▶ Problem
Every line of the material below is to be printed again exactly.

▶ Supplied information
──────
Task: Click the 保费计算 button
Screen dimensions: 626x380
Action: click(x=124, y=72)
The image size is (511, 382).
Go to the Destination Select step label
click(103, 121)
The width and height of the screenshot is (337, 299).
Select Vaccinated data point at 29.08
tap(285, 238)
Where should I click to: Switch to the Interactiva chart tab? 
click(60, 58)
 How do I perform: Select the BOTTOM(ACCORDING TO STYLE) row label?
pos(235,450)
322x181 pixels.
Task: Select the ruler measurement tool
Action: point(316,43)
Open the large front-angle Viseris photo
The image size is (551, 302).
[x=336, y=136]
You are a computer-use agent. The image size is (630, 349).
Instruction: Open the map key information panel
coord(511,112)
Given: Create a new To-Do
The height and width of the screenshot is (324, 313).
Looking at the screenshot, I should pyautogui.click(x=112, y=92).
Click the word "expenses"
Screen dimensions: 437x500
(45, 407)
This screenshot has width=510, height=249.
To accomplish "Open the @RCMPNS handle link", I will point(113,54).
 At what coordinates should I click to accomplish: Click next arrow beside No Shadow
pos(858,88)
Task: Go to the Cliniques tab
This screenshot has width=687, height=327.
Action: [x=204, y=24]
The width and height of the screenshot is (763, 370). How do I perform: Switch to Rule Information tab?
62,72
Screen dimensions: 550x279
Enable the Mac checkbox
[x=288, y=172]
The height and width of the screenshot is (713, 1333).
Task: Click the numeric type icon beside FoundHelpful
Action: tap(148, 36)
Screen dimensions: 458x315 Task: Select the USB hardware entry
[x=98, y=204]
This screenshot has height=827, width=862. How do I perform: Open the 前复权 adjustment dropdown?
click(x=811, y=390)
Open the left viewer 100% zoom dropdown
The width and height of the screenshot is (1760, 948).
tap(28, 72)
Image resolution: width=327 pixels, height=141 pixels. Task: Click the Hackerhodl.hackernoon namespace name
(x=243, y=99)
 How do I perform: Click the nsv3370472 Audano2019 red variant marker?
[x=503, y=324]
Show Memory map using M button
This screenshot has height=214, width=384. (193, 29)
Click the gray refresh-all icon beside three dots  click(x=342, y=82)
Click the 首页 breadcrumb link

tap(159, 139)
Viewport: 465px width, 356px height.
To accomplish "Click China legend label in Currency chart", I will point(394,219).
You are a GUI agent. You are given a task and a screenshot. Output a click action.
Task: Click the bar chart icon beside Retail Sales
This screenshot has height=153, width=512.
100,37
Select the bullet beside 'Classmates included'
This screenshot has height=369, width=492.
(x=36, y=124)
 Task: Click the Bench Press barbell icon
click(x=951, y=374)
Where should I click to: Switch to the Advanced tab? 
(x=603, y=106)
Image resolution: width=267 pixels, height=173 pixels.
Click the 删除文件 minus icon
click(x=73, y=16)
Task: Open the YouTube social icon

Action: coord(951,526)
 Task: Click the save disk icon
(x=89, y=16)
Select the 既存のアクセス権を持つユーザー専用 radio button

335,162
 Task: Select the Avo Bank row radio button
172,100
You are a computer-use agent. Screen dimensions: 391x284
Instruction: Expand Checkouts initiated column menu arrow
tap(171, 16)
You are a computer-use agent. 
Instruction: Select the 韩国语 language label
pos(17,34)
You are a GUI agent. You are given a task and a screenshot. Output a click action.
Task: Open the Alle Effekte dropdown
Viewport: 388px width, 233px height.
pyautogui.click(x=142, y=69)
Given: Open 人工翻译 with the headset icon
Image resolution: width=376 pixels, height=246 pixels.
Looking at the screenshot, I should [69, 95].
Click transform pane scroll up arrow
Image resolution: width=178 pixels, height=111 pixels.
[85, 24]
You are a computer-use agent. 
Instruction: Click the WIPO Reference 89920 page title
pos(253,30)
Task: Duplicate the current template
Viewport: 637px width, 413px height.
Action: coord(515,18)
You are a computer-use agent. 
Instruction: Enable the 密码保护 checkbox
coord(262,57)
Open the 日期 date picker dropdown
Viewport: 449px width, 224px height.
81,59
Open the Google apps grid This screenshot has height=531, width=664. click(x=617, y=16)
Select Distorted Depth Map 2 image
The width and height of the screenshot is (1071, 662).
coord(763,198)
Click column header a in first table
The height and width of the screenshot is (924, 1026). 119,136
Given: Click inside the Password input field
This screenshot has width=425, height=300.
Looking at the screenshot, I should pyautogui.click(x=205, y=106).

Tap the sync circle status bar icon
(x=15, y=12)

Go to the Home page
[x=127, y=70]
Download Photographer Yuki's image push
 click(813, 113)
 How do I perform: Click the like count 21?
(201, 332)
──────
▶ Solution to the exercise
Task: Click the 保费计算 button
Screen dimensions: 626x380
Action: click(x=124, y=72)
The image size is (511, 382).
Go to the Destination Select step label
click(103, 121)
The width and height of the screenshot is (337, 299).
Select Vaccinated data point at 29.08
tap(285, 238)
Where should I click to: Switch to the Interactiva chart tab? 
click(60, 58)
 How do I perform: Select the BOTTOM(ACCORDING TO STYLE) row label?
pos(235,450)
322x181 pixels.
Task: Select the ruler measurement tool
Action: point(316,43)
Open the large front-angle Viseris photo
The image size is (551, 302).
[x=336, y=136]
You are a computer-use agent. The image size is (630, 349).
Instruction: Open the map key information panel
coord(511,112)
Given: Create a new To-Do
The height and width of the screenshot is (324, 313).
Looking at the screenshot, I should pyautogui.click(x=112, y=92).
Click the word "expenses"
Screen dimensions: 437x500
(45, 407)
This screenshot has width=510, height=249.
To accomplish "Open the @RCMPNS handle link", I will point(113,54).
 At what coordinates should I click to accomplish: Click next arrow beside No Shadow
pos(858,88)
Task: Go to the Cliniques tab
This screenshot has width=687, height=327.
Action: [x=204, y=24]
The width and height of the screenshot is (763, 370). How do I perform: Switch to Rule Information tab?
62,72
Screen dimensions: 550x279
Enable the Mac checkbox
[x=288, y=172]
The height and width of the screenshot is (713, 1333).
Task: Click the numeric type icon beside FoundHelpful
Action: tap(148, 36)
Screen dimensions: 458x315 Task: Select the USB hardware entry
[x=98, y=204]
This screenshot has height=827, width=862. How do I perform: Open the 前复权 adjustment dropdown?
click(x=811, y=390)
Open the left viewer 100% zoom dropdown
The width and height of the screenshot is (1760, 948).
tap(28, 72)
Image resolution: width=327 pixels, height=141 pixels. Task: Click the Hackerhodl.hackernoon namespace name
(x=243, y=99)
 How do I perform: Click the nsv3370472 Audano2019 red variant marker?
[x=503, y=324]
Show Memory map using M button
This screenshot has height=214, width=384. (193, 29)
Click the gray refresh-all icon beside three dots  click(x=342, y=82)
Click the 首页 breadcrumb link

tap(159, 139)
Viewport: 465px width, 356px height.
To accomplish "Click China legend label in Currency chart", I will point(394,219).
You are a GUI agent. You are given a task and a screenshot. Output a click action.
Task: Click the bar chart icon beside Retail Sales
This screenshot has height=153, width=512.
100,37
Select the bullet beside 'Classmates included'
This screenshot has height=369, width=492.
(x=36, y=124)
 Task: Click the Bench Press barbell icon
click(x=951, y=374)
Where should I click to: Switch to the Advanced tab? 
(x=603, y=106)
Image resolution: width=267 pixels, height=173 pixels.
Click the 删除文件 minus icon
click(x=73, y=16)
Task: Open the YouTube social icon

Action: coord(951,526)
 Task: Click the save disk icon
(x=89, y=16)
Select the 既存のアクセス権を持つユーザー専用 radio button

335,162
 Task: Select the Avo Bank row radio button
172,100
You are a computer-use agent. Screen dimensions: 391x284
Instruction: Expand Checkouts initiated column menu arrow
tap(171, 16)
You are a computer-use agent. 
Instruction: Select the 韩国语 language label
pos(17,34)
You are a GUI agent. You are given a task and a screenshot. Output a click action.
Task: Open the Alle Effekte dropdown
Viewport: 388px width, 233px height.
pyautogui.click(x=142, y=69)
Given: Open 人工翻译 with the headset icon
Image resolution: width=376 pixels, height=246 pixels.
Looking at the screenshot, I should [69, 95].
Click transform pane scroll up arrow
Image resolution: width=178 pixels, height=111 pixels.
[85, 24]
You are a computer-use agent. 
Instruction: Click the WIPO Reference 89920 page title
pos(253,30)
Task: Duplicate the current template
Viewport: 637px width, 413px height.
Action: coord(515,18)
You are a computer-use agent. 
Instruction: Enable the 密码保护 checkbox
coord(262,57)
Open the 日期 date picker dropdown
Viewport: 449px width, 224px height.
81,59
Open the Google apps grid This screenshot has height=531, width=664. click(x=617, y=16)
Select Distorted Depth Map 2 image
The width and height of the screenshot is (1071, 662).
coord(763,198)
Click column header a in first table
The height and width of the screenshot is (924, 1026). 119,136
Given: Click inside the Password input field
This screenshot has width=425, height=300.
Looking at the screenshot, I should pyautogui.click(x=205, y=106).

Tap the sync circle status bar icon
(x=15, y=12)

Go to the Home page
[x=127, y=70]
Download Photographer Yuki's image push
 click(813, 113)
 How do I perform: Click the like count 21?
(201, 332)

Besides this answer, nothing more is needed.